Ich kann mich noch ganz genau erinnern, wie ich meiner Mutter damals in den Ohren gelegen habe, dass ich doch unbedingt einen Computer haben müsse, zum Lernen (denkste). Und wie es sich so mit älteren Geschwistern und den getragenen Klamotten verhält, so verhielt es sich dann auch mit meinem zukünftigen Computer. Er war gebraucht. Er war alt. Sehr alt. Von 1984.
Ich hatte ja auf einen Amiga 1200 gehofft, einen A500 oder einen Windows PC – „Zur Not bringt’s ja auch ein C64!“, dachte ich mir. Nun ja, was ich da auf meinen Schreibtisch bekam, wirkte befremdlich auf mich: Schneider Computer Division CPC 464. Das Design, sowas hatte ich vorher noch nie gesehen. „Das soll ernsthaft ein Computer sein?“.
Ich hatte zwar schon KCs in meiner Schule gesehen, welche noch Bestände aus DDR-Zeiten hatte, aber der CPC war ja noch befremdlicher. Ich schaute das Teil fragend an und verkabelte dann alles. Ich griff zum Handbuch und machte mich auf den ersten Seiten mit der Maschine vertraut. „64kb RAM – ok, was ist das?“.
Es dauerte nicht lang, und ich entdeckte die Befehle für das Verzeichnis und den wohl bekanntesten Befehl für das Tapedeck: run“***.bas“.

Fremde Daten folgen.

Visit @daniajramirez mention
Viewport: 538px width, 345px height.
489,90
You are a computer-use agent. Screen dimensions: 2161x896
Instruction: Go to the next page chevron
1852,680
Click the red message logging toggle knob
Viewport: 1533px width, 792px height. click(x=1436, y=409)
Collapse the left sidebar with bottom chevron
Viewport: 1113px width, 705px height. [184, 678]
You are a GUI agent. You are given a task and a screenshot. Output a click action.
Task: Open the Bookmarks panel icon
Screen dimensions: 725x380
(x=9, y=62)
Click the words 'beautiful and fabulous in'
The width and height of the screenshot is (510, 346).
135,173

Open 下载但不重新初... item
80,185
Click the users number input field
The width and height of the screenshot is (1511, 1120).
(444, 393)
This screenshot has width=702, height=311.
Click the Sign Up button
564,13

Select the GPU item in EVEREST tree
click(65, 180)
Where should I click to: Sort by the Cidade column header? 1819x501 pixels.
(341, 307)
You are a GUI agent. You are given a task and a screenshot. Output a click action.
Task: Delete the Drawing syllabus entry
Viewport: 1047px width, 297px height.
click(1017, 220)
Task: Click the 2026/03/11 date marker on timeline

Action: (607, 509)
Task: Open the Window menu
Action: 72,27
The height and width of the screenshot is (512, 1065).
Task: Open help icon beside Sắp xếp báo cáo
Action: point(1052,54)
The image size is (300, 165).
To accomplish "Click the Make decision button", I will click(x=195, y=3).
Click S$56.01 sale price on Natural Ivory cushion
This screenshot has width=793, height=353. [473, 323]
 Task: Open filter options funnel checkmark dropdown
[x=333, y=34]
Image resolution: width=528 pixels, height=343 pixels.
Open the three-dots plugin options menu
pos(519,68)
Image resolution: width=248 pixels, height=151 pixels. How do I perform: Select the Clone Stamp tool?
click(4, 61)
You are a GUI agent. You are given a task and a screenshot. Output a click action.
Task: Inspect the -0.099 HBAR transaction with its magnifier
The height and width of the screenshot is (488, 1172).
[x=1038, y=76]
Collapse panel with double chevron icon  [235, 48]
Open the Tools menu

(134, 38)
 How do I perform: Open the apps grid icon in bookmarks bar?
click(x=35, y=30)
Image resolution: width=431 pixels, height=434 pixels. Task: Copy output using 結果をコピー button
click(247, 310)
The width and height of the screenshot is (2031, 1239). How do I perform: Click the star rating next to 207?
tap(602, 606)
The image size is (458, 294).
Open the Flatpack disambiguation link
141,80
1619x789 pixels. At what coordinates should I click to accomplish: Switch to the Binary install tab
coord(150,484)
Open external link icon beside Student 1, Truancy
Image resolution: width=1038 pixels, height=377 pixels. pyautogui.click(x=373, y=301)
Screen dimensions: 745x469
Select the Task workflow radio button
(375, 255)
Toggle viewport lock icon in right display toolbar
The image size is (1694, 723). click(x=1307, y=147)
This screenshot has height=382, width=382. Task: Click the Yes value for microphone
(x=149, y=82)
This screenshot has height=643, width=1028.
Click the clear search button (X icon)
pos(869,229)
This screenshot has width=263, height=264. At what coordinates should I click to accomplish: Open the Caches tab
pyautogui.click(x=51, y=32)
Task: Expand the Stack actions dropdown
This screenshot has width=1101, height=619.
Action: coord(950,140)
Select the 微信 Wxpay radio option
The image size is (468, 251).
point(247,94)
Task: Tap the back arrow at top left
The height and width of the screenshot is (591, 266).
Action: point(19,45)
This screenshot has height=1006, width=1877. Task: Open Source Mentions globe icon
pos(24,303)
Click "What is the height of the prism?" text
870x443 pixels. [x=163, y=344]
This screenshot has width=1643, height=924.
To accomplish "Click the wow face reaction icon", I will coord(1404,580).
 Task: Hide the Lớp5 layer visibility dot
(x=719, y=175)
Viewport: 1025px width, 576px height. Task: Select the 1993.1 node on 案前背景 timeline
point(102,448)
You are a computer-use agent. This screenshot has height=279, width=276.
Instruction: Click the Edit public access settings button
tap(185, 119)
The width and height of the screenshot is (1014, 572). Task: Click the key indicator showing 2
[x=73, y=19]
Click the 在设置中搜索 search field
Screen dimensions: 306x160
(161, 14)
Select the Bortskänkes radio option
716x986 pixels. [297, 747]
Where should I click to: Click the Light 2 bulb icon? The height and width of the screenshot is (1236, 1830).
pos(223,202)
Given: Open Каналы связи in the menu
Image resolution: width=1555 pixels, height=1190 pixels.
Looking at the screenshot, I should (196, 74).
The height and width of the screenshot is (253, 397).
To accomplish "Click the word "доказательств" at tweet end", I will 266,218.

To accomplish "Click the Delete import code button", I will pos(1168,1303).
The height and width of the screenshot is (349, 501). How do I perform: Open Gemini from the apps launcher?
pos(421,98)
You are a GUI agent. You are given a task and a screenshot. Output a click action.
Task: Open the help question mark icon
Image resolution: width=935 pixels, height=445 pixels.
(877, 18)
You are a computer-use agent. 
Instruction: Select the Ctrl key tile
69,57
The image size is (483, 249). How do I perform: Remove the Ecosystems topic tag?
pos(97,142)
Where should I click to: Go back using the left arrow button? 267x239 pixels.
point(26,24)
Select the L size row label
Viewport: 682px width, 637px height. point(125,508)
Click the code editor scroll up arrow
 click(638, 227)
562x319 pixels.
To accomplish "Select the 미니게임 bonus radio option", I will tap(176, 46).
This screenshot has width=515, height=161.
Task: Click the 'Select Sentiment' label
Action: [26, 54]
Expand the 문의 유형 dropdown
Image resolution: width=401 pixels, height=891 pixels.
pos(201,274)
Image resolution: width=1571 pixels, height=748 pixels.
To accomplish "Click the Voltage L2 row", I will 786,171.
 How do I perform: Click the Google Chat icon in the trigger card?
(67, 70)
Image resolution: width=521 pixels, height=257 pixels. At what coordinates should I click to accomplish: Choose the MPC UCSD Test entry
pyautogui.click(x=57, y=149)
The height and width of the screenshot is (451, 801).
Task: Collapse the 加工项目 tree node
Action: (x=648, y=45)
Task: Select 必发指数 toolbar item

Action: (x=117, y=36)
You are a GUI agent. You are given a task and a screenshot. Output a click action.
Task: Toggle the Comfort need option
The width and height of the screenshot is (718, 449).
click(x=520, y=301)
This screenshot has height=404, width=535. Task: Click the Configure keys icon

Ich legte eine Kassette ein, spulte sie zurück, drückte auf Play und die Reise begann. Es ertönte aus den internen Lautsprechern ein seltsamer Ton, den ich bis dato noch nicht gehört hatte. Ich machte auch den Fehler, so eine „Datassette“ mal in meine Stereo-Anlage einzulegen – großer Fehler! Die Ladezeiten waren zudem lang, extrem lang! Es blieb sogar Zeit, mal eben schnell zum Tante-Emma-Laden unseres Dorfes zu gehen, und sich mit Süßkram einzudecken.
Ich war trotzdem sehr fasziniert davon – wie simpel ein Roland in Time doch war – und es konnte mich dennoch in eine andere Welt entführen. Ich unternahm Gefängnisausbrüche in „Doomsday Blues“ und versuchte an den Wachrobotern vorbei zu kommen. Ich düste über einen fremden Planeten in „Tau Ceti“ und suchte in „Cauldron“ in einem wunderschönen Wald nach Höhleneingängen, um Zutaten für einen Zaubertrank zu finden. Ich spielte viel mit meinen Freunden am CPC und wir veränderten die Listings dahingehend, dass die Gegner nun die Namen unserer Lehrer trugen.
Es war natürlich grafisch nicht das, was ich zu dieser Zeit gewöhnt war, immerhin war es Mitte der 90’er und ich spielte heimlich „Doom“ auf dem Laptop des Freundes meiner Mutter. Es war auch grafisch und technisch um Welten besser, aber der CPC war einfach faszinierender – es ging irgendwie eine Art, 8-Bit-Magie von ihm aus – was für mich noch aus heutiger Sicht an der Soundausgabe liegt. Ich verkabelte später den Schneider an meine Stereo-Anlage und legte des Öfteren ein Spiel ein, nur, um in den Genuss der Musik zu kommen.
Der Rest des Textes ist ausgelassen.